## Work to complete
From the entries below, write out exactly the lines between the line holding "Click the Output Bus browse (...) button" and the line holding "The height and", inclusive, excluding any pictures.

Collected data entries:
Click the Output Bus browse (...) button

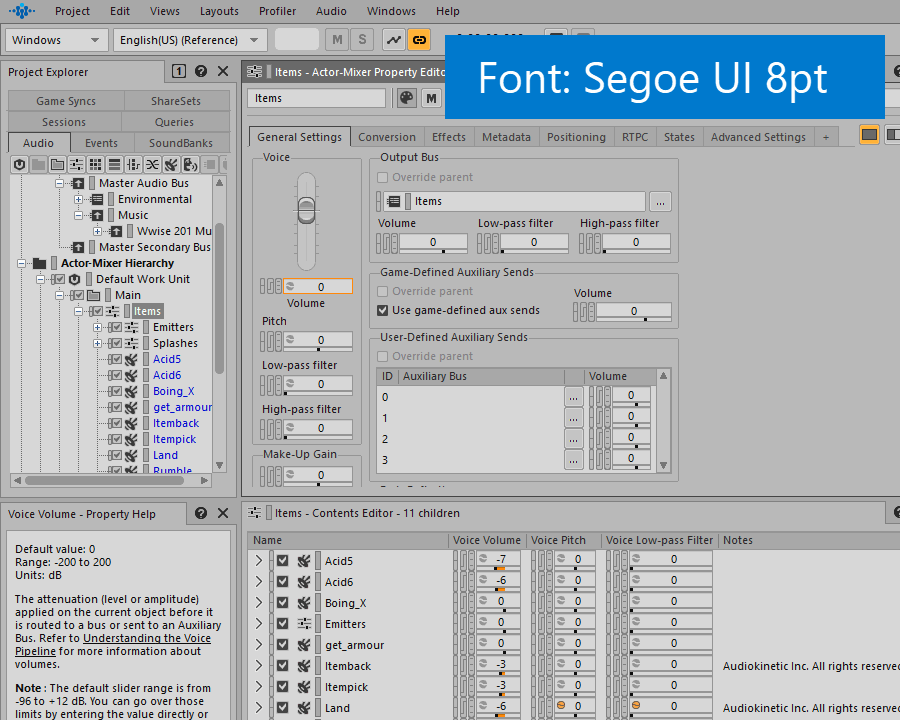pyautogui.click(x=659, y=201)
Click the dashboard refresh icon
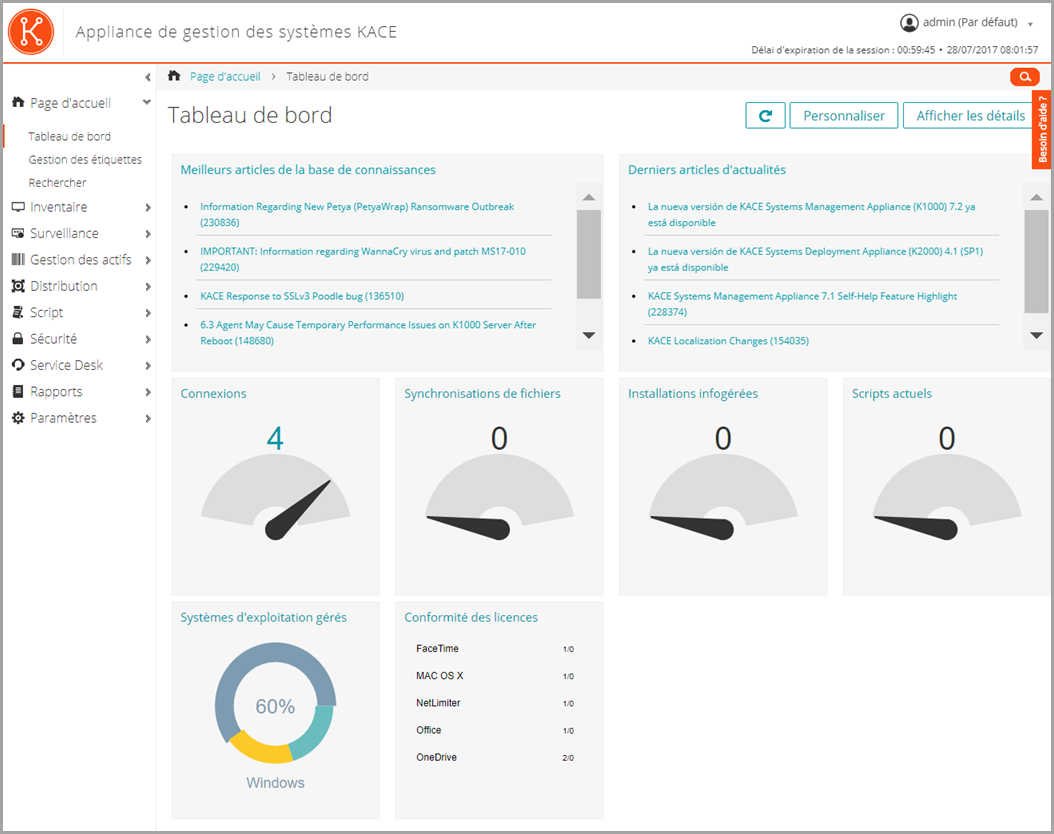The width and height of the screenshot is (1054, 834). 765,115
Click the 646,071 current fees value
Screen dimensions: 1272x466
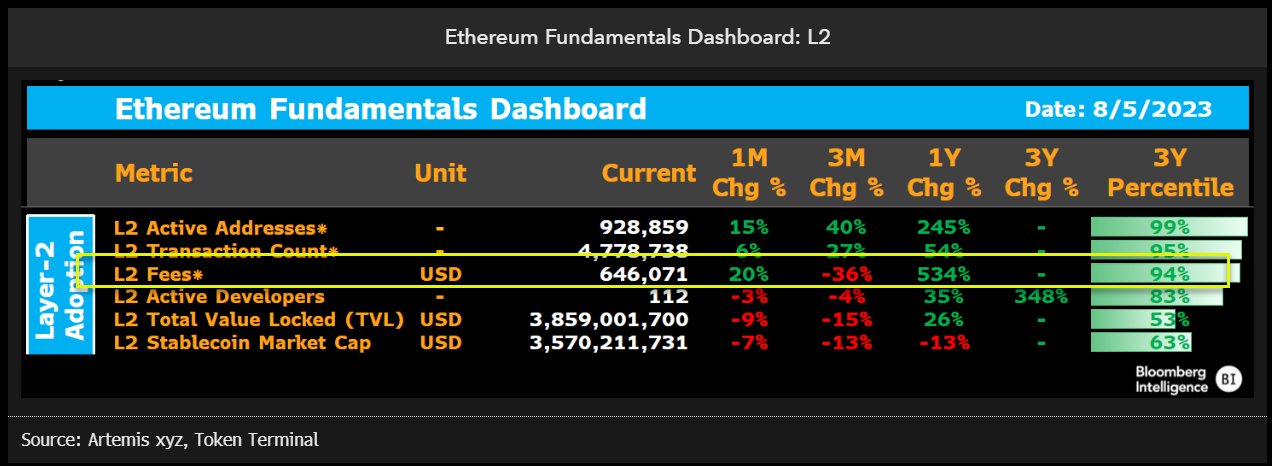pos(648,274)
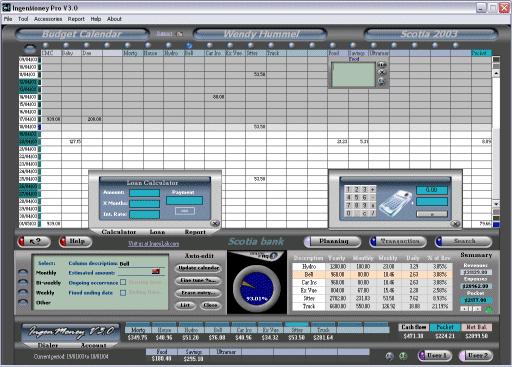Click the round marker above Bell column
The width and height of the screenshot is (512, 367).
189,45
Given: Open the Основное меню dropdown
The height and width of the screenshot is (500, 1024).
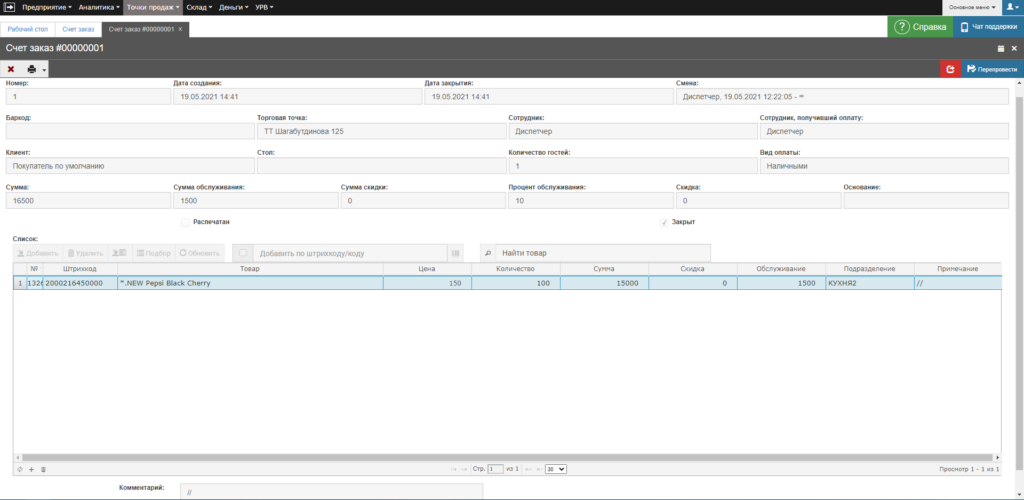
==
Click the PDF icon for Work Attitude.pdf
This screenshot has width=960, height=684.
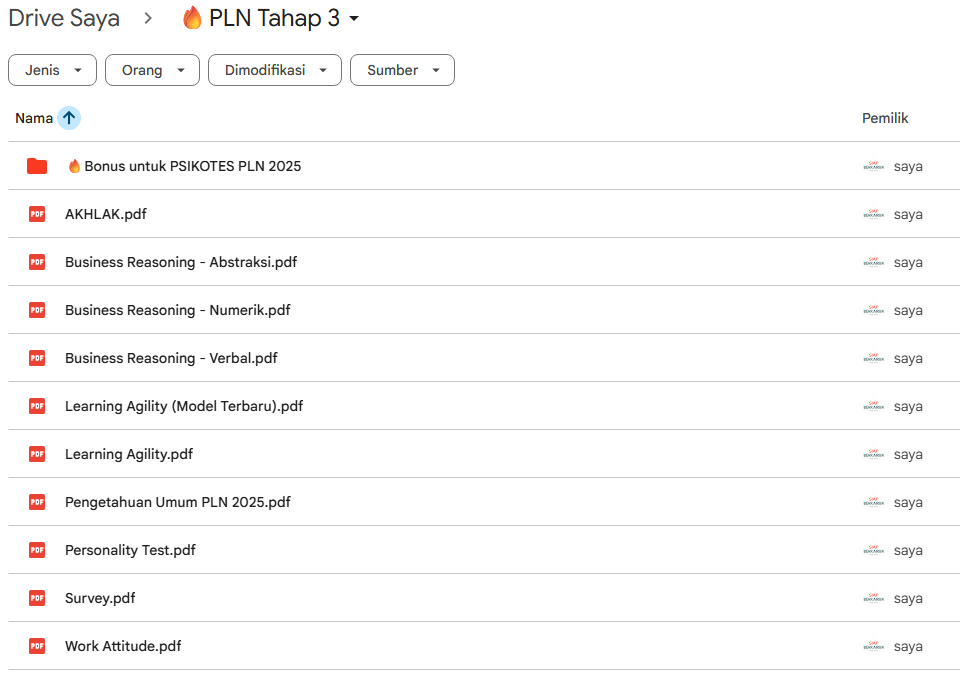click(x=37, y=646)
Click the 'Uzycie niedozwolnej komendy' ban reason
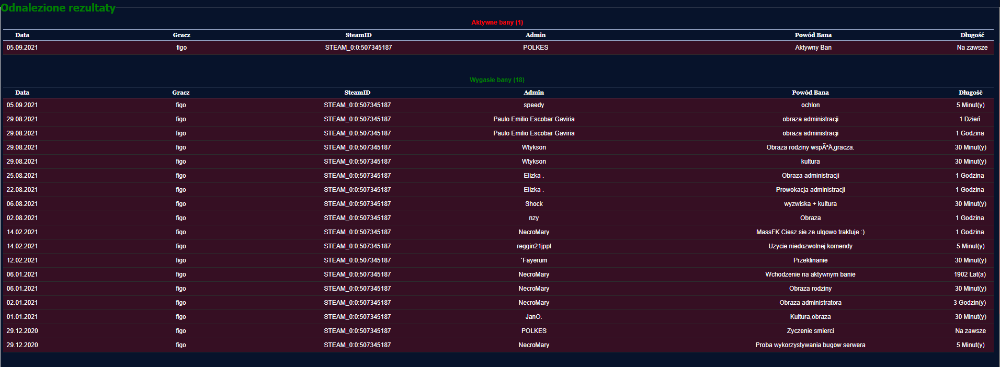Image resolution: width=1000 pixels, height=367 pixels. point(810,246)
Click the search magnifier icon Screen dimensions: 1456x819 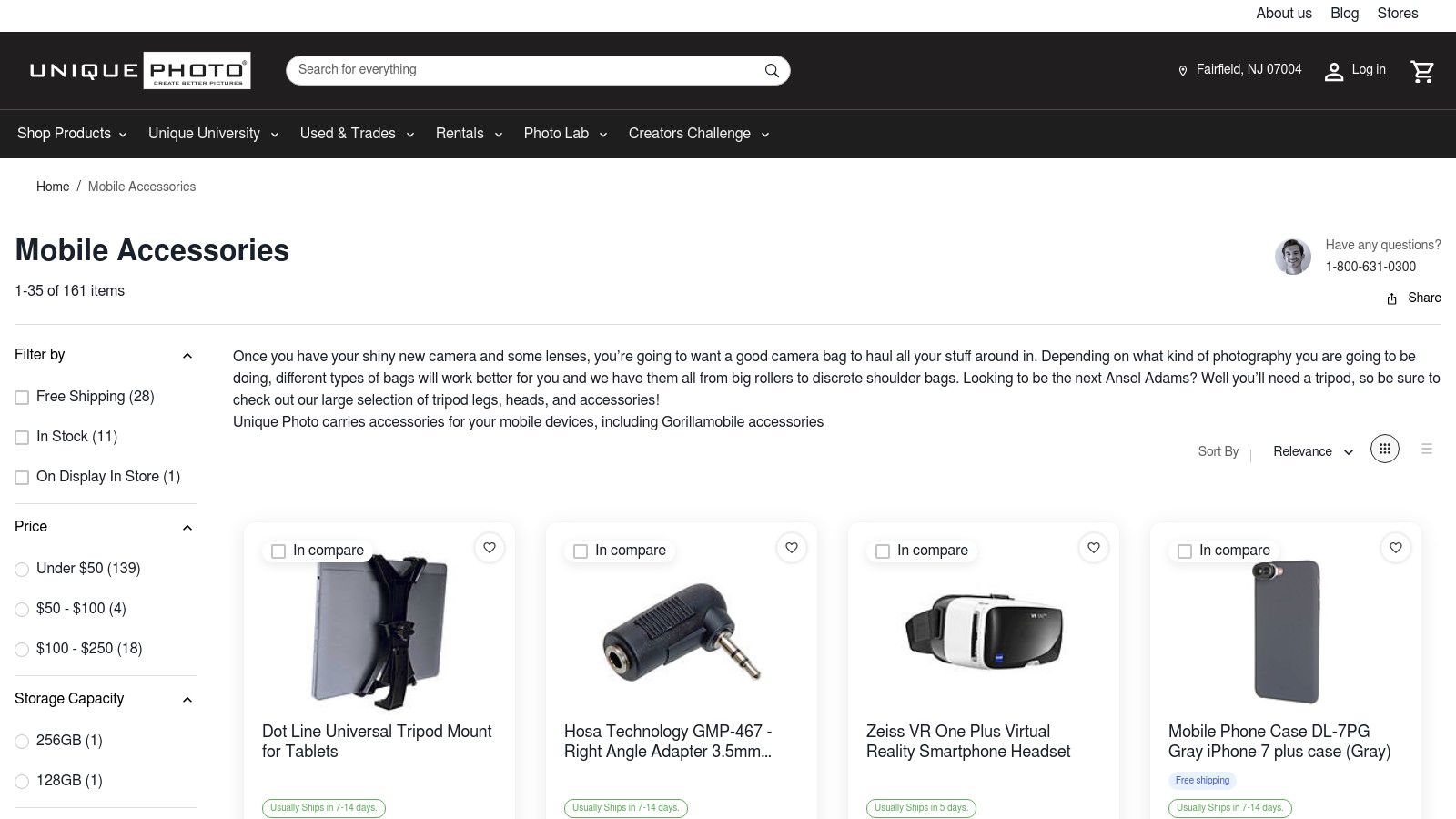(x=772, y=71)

## Final answer
Click the Output Bus browse (...) button

pyautogui.click(x=659, y=201)
Click the dashboard refresh icon
The width and height of the screenshot is (1054, 834). 765,115
Click the 646,071 current fees value
Screen dimensions: 1272x466
pos(648,274)
Click the round marker above Bell column
The width and height of the screenshot is (512, 367).
189,45
Given: Open the Основное меню dropdown
The height and width of the screenshot is (500, 1024).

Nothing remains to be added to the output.